# [REQUIRED WORK]
Return the complete listing without omission.
------------------------------------------------------------
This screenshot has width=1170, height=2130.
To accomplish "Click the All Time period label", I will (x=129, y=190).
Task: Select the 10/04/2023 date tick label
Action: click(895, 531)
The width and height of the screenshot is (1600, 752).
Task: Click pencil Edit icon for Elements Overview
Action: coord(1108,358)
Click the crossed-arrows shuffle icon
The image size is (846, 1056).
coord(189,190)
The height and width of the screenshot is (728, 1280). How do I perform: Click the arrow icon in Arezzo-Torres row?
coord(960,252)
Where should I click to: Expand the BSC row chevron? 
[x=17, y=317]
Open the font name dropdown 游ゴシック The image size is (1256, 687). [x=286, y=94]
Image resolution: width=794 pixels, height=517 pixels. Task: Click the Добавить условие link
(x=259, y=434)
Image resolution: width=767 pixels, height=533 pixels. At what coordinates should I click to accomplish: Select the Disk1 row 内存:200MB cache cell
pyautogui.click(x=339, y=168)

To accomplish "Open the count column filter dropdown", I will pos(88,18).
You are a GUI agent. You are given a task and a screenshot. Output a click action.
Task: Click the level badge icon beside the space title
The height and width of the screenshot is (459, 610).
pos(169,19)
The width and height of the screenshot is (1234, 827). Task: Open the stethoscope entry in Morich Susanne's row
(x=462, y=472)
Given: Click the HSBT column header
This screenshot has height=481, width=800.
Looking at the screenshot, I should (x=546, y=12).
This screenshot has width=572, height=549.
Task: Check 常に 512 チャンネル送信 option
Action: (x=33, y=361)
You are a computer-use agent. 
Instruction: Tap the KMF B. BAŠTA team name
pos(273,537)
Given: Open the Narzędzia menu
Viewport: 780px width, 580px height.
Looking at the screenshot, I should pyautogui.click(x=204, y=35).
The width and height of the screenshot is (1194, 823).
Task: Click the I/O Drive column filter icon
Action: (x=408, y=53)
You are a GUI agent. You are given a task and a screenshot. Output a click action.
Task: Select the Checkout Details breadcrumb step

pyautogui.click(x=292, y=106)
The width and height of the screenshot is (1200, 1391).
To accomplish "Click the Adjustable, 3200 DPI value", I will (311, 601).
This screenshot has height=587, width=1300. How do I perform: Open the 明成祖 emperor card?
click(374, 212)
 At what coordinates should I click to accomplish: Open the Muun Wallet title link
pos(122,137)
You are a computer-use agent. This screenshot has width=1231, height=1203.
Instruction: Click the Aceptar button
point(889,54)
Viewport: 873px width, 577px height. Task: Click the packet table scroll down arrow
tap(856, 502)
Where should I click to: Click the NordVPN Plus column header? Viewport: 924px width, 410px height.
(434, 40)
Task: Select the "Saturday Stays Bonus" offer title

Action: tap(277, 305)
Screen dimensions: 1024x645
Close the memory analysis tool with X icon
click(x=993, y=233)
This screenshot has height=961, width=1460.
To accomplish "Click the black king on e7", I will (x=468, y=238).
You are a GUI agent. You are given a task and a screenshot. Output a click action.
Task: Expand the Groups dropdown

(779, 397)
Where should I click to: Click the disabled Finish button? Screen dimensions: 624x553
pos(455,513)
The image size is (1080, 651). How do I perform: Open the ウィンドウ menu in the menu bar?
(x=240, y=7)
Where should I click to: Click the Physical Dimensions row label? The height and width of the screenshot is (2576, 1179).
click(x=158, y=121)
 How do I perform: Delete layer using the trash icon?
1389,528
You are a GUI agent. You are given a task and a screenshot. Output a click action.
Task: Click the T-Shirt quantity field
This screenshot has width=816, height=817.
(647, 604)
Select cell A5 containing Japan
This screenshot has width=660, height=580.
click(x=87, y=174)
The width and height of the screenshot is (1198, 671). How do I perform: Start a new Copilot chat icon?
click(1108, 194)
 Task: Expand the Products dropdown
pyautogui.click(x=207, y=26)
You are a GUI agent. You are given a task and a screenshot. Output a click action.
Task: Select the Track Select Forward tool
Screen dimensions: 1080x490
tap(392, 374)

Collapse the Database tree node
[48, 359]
------------------------------------------------------------
# [ANSWER TO THE EXERCISE]
This screenshot has width=1170, height=2130.
To accomplish "Click the All Time period label", I will (x=129, y=190).
Task: Select the 10/04/2023 date tick label
Action: click(895, 531)
The width and height of the screenshot is (1600, 752).
Task: Click pencil Edit icon for Elements Overview
Action: coord(1108,358)
Click the crossed-arrows shuffle icon
The image size is (846, 1056).
coord(189,190)
The height and width of the screenshot is (728, 1280). How do I perform: Click the arrow icon in Arezzo-Torres row?
coord(960,252)
Where should I click to: Expand the BSC row chevron? 
[x=17, y=317]
Open the font name dropdown 游ゴシック The image size is (1256, 687). [x=286, y=94]
Image resolution: width=794 pixels, height=517 pixels. Task: Click the Добавить условие link
(x=259, y=434)
Image resolution: width=767 pixels, height=533 pixels. At what coordinates should I click to accomplish: Select the Disk1 row 内存:200MB cache cell
pyautogui.click(x=339, y=168)

To accomplish "Open the count column filter dropdown", I will pos(88,18).
You are a GUI agent. You are given a task and a screenshot. Output a click action.
Task: Click the level badge icon beside the space title
The height and width of the screenshot is (459, 610).
pos(169,19)
The width and height of the screenshot is (1234, 827). Task: Open the stethoscope entry in Morich Susanne's row
(x=462, y=472)
Given: Click the HSBT column header
This screenshot has height=481, width=800.
Looking at the screenshot, I should (x=546, y=12).
This screenshot has width=572, height=549.
Task: Check 常に 512 チャンネル送信 option
Action: (x=33, y=361)
You are a computer-use agent. 
Instruction: Tap the KMF B. BAŠTA team name
pos(273,537)
Given: Open the Narzędzia menu
Viewport: 780px width, 580px height.
Looking at the screenshot, I should pyautogui.click(x=204, y=35).
The width and height of the screenshot is (1194, 823).
Task: Click the I/O Drive column filter icon
Action: (x=408, y=53)
You are a GUI agent. You are given a task and a screenshot. Output a click action.
Task: Select the Checkout Details breadcrumb step

pyautogui.click(x=292, y=106)
The width and height of the screenshot is (1200, 1391).
To accomplish "Click the Adjustable, 3200 DPI value", I will (311, 601).
This screenshot has height=587, width=1300. How do I perform: Open the 明成祖 emperor card?
click(374, 212)
 At what coordinates should I click to accomplish: Open the Muun Wallet title link
pos(122,137)
You are a computer-use agent. This screenshot has width=1231, height=1203.
Instruction: Click the Aceptar button
point(889,54)
Viewport: 873px width, 577px height. Task: Click the packet table scroll down arrow
tap(856, 502)
Where should I click to: Click the NordVPN Plus column header? Viewport: 924px width, 410px height.
(434, 40)
Task: Select the "Saturday Stays Bonus" offer title

Action: tap(277, 305)
Screen dimensions: 1024x645
Close the memory analysis tool with X icon
click(x=993, y=233)
This screenshot has height=961, width=1460.
To accomplish "Click the black king on e7", I will (x=468, y=238).
You are a GUI agent. You are given a task and a screenshot. Output a click action.
Task: Expand the Groups dropdown

(779, 397)
Where should I click to: Click the disabled Finish button? Screen dimensions: 624x553
pos(455,513)
The image size is (1080, 651). How do I perform: Open the ウィンドウ menu in the menu bar?
(x=240, y=7)
Where should I click to: Click the Physical Dimensions row label? The height and width of the screenshot is (2576, 1179).
click(x=158, y=121)
 How do I perform: Delete layer using the trash icon?
1389,528
You are a GUI agent. You are given a task and a screenshot. Output a click action.
Task: Click the T-Shirt quantity field
This screenshot has width=816, height=817.
(647, 604)
Select cell A5 containing Japan
This screenshot has width=660, height=580.
click(x=87, y=174)
The width and height of the screenshot is (1198, 671). How do I perform: Start a new Copilot chat icon?
click(1108, 194)
 Task: Expand the Products dropdown
pyautogui.click(x=207, y=26)
You are a GUI agent. You are given a task and a screenshot. Output a click action.
Task: Select the Track Select Forward tool
Screen dimensions: 1080x490
tap(392, 374)

Collapse the Database tree node
[48, 359]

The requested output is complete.